• **Document section**
....
Data Ingest Pipeline
To get input data into SVOE, Featurizer provides two main methods: Data Ingest Pipeline and Real Time Data Recording. This section will describe the former.
Featurizer provides a scalable, configurable and extensible data ingest pipeline which takes (offline) raw user data and puts it in Featurizer storage. It takes care of such things as indexing, compaction, per-data type resource allocation for pipeline workers and many other data engineering related problems. It integrates with DataSourceDefinition class so users can easily add their own processing logic in a modular way without spinning up and maintaining data engineering infrastructure.
Usage
- CLI:
svoe featurizer run-data-ingest <path_to_config>
- API:
FeaturizerDataIngestPipelineRunner.run(path_to_config)
Config
TODO describe options
provider_name: cryptotick
batch_size: 12
max_executing_tasks: 10
data_source_files:
- data_source_definition: featurizer.data_definitions.common.l2_book_incremental.cryptotick.cryptotick_l2_book_incremental.CryptotickL2BookIncrementalData
files_and_sizes:
- ['limitbook_full/20230201/BINANCE_SPOT_BTC_USDT.csv.gz', 252000]
- ['limitbook_full/20230202/BINANCE_SPOT_BTC_USDT.csv.gz', 252000]
- ['limitbook_full/20230203/BINANCE_SPOT_BTC_USDT.csv.gz', 252000]
- ['limitbook_full/20230204/BINANCE_SPOT_BTC_USDT.csv.gz', 252000]
....
• **Data records**
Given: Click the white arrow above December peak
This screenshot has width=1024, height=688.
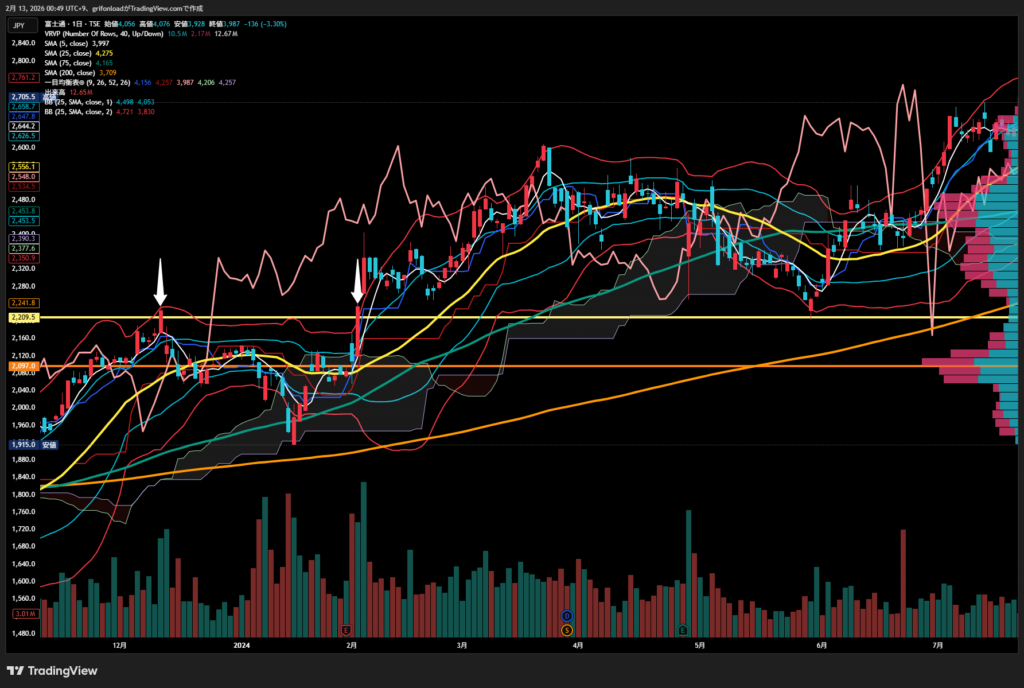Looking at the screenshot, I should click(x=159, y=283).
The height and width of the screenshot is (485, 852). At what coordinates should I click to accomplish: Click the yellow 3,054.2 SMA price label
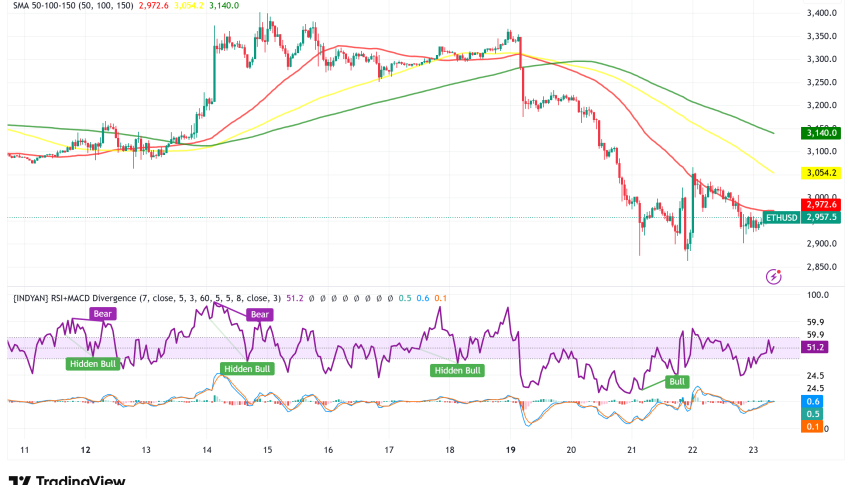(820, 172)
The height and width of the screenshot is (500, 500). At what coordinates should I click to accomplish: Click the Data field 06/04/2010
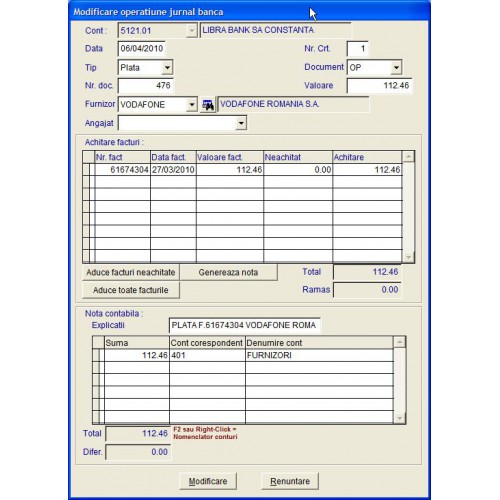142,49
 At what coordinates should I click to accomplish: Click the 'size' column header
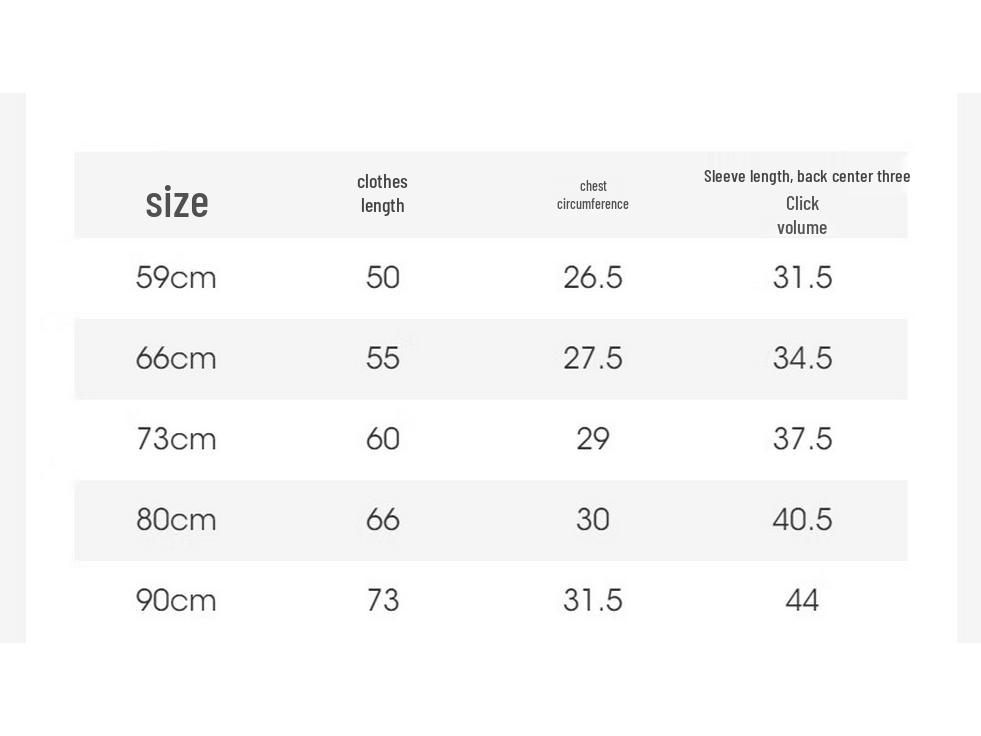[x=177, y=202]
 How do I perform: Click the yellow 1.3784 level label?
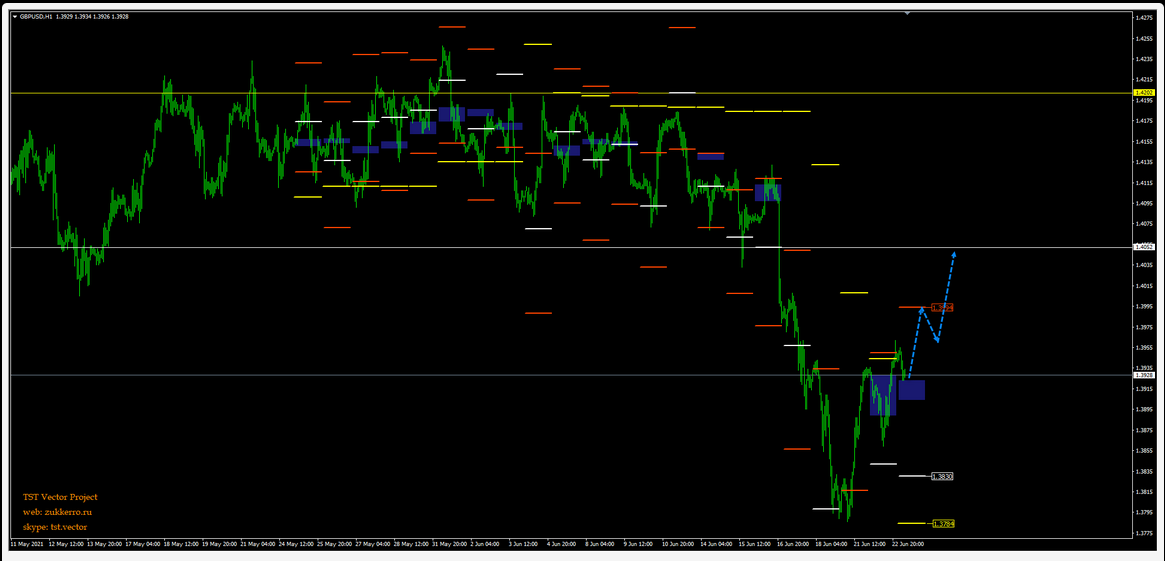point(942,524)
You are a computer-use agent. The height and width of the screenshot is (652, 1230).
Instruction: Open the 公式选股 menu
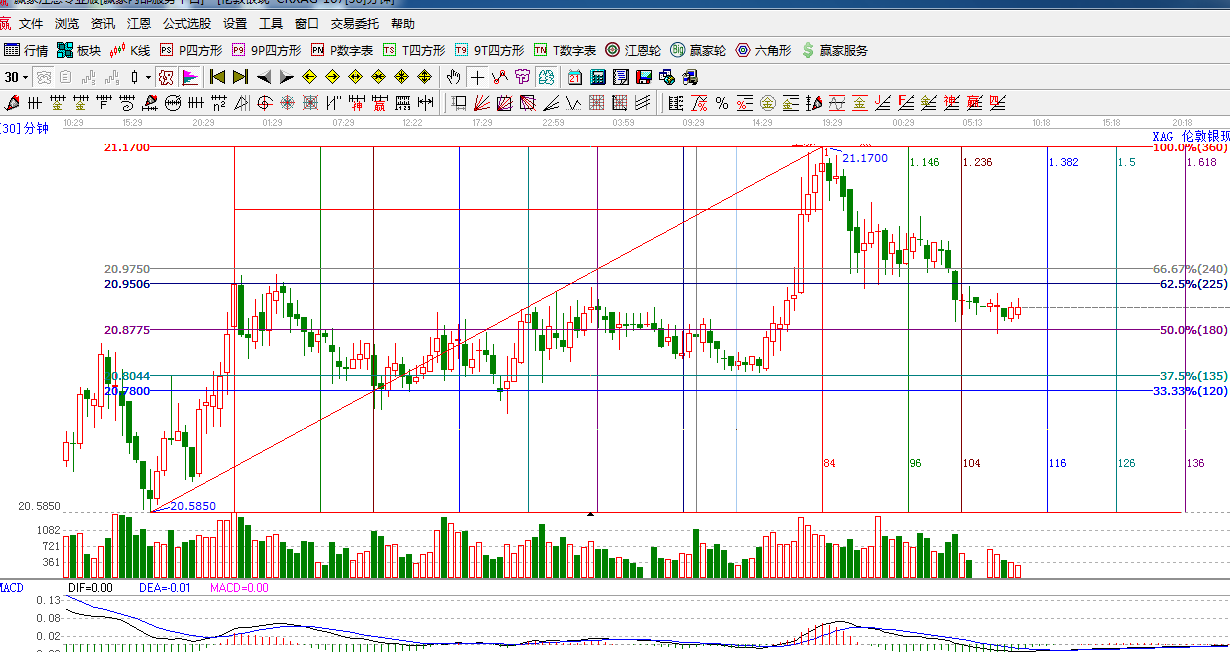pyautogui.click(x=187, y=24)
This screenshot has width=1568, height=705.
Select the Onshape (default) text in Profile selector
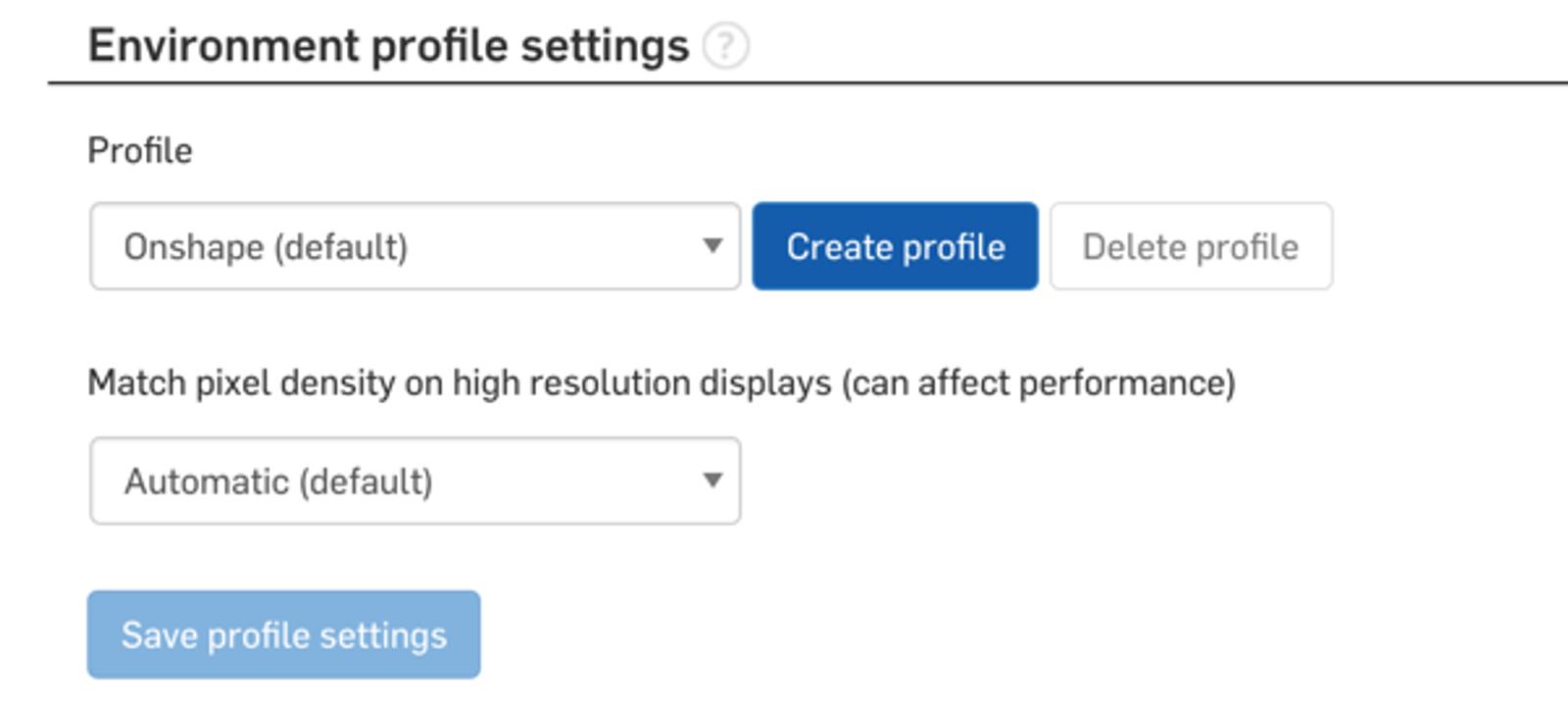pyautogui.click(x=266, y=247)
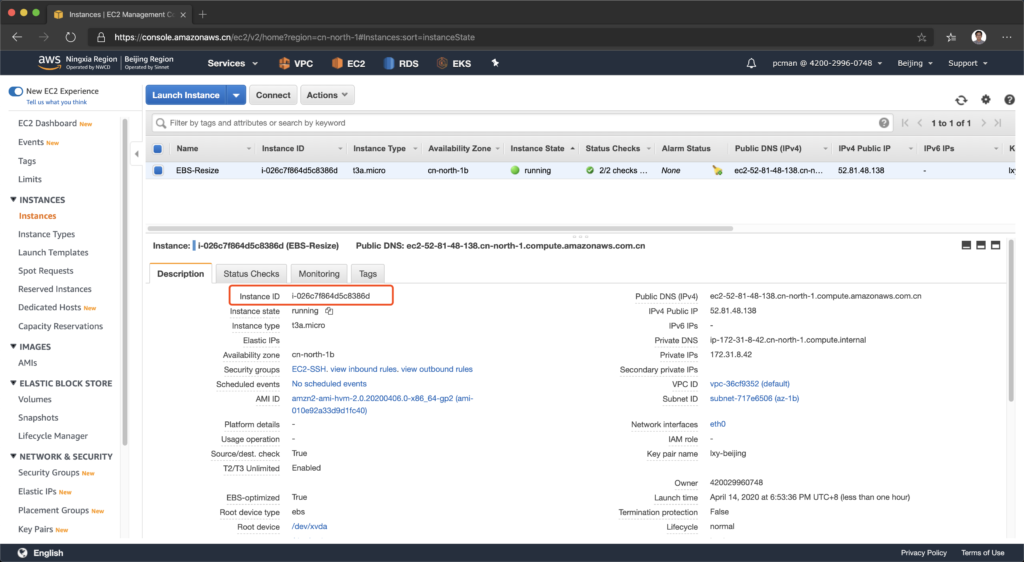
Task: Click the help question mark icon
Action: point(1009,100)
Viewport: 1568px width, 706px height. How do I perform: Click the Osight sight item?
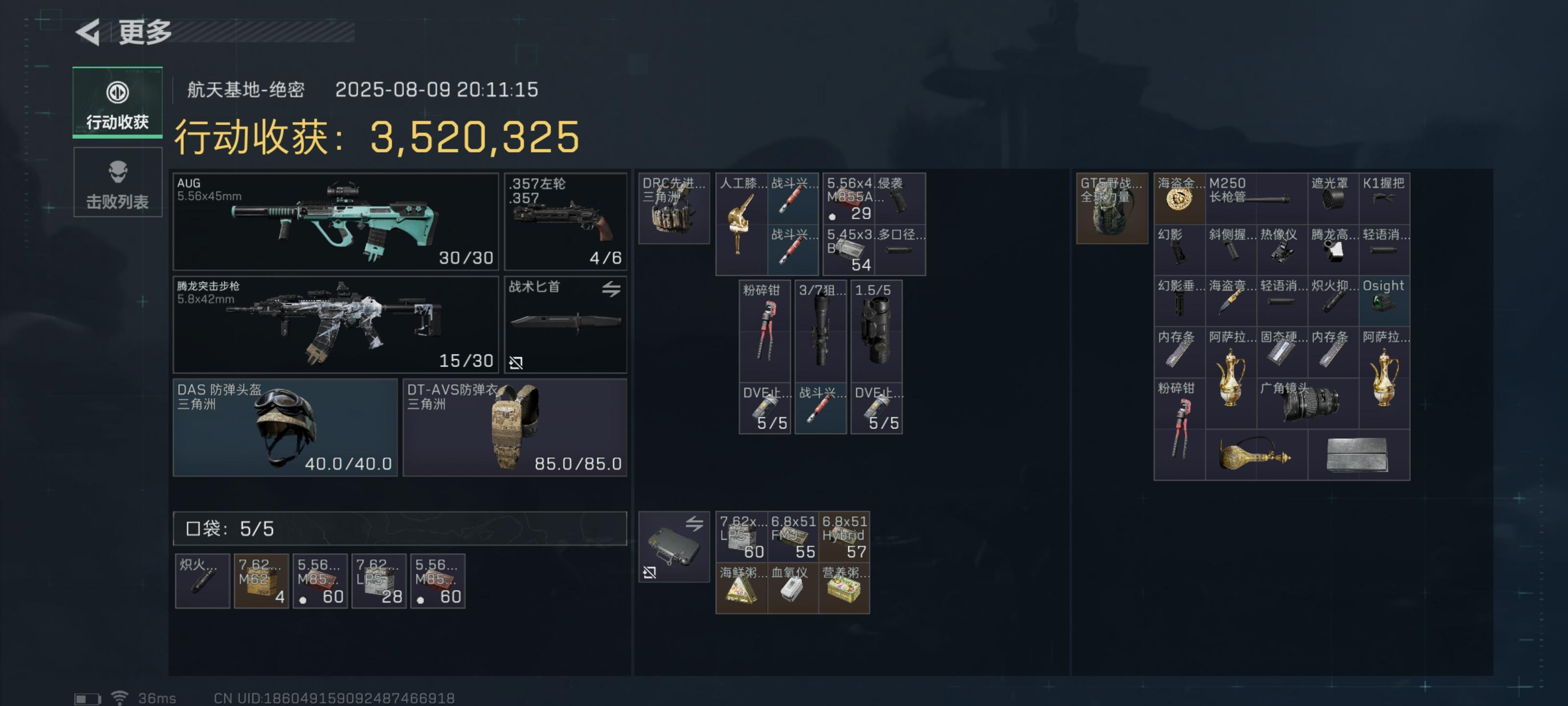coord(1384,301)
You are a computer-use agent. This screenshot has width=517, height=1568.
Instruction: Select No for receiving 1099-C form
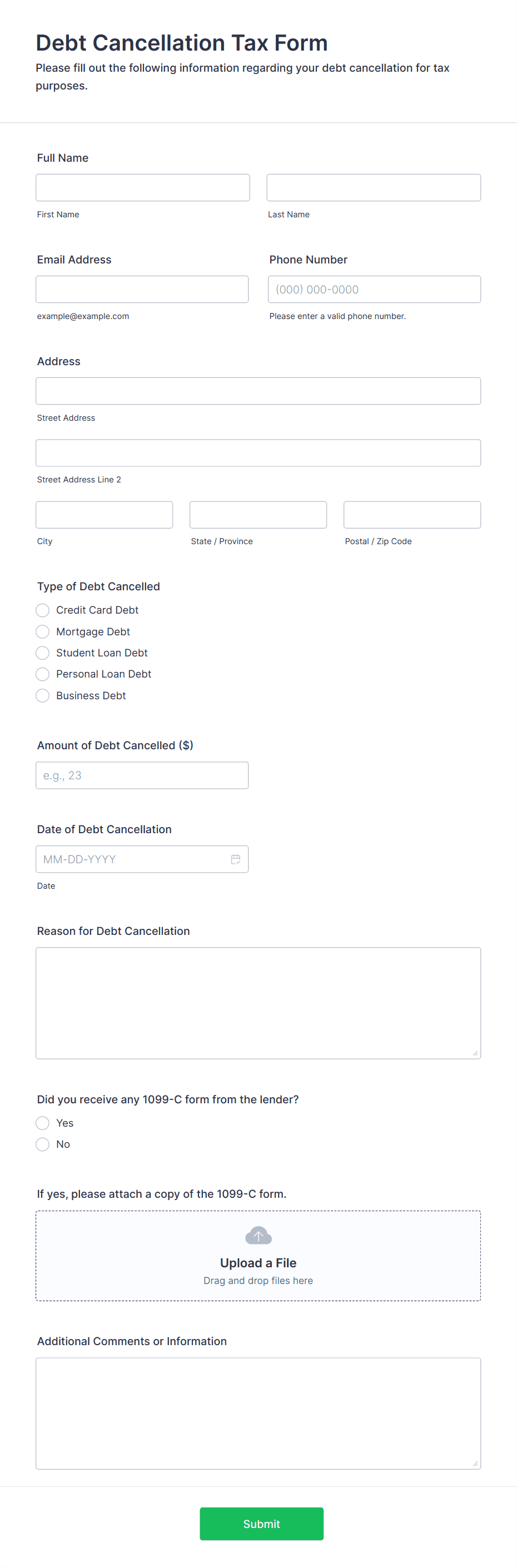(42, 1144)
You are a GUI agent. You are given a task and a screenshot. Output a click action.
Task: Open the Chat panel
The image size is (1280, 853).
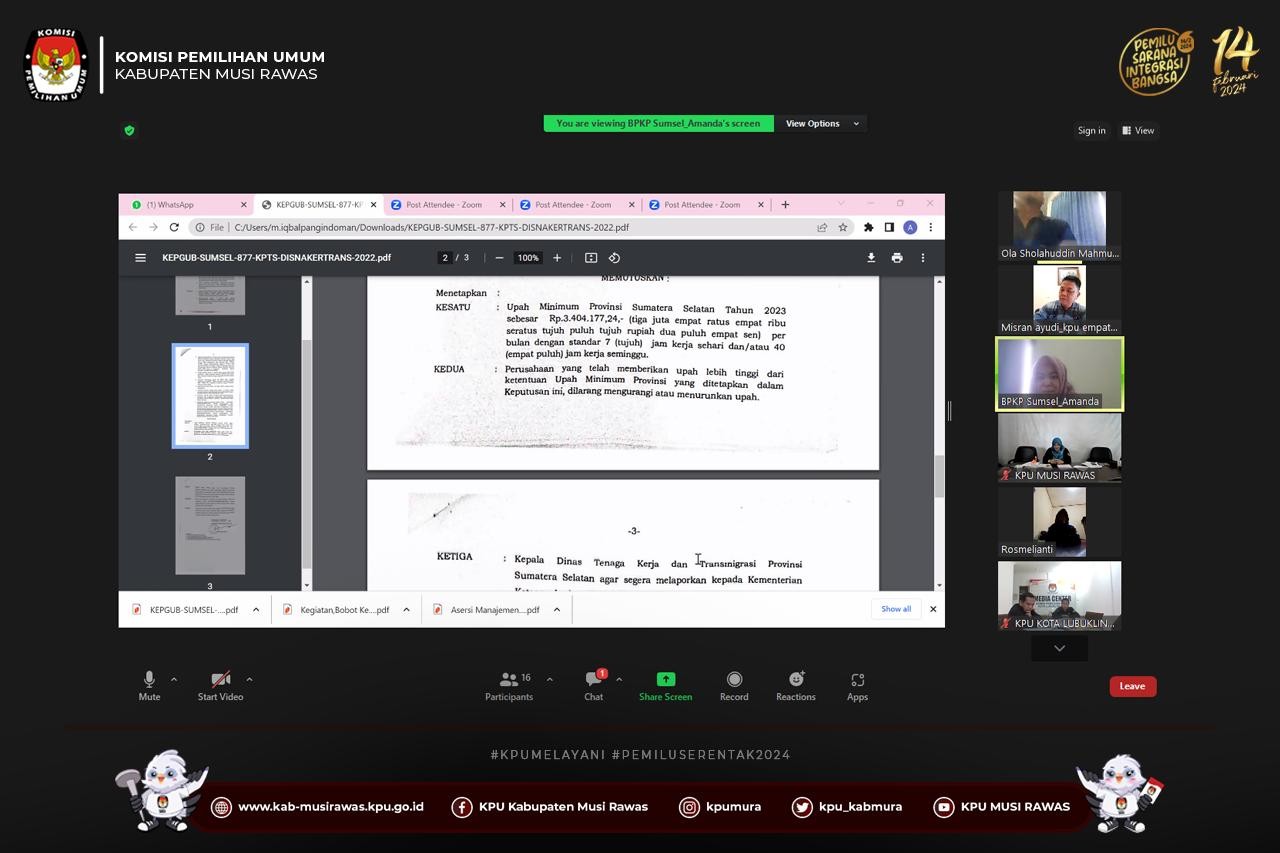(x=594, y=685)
....
• **Parts of the exercise**
a) According to the data ingest page, what two main methods does Featurizer provide for getting input data into SVOE?
b) Please copy the data ingest page word for word, everything from "Featurizer provides a" down to "data engineering infrastructure.".

• **Answer list**
a) Data Ingest Pipeline and Real Time Data Recording.

b)
Featurizer provides a scalable, configurable and extensible data ingest pipeline which takes (offline) raw user data and puts it in Featurizer storage. It takes care of such things as indexing, compaction, per-data type resource allocation for pipeline workers and many other data engineering related problems. It integrates with DataSourceDefinition class so users can easily add their own processing logic in a modular way without spinning up and maintaining data engineering infrastructure.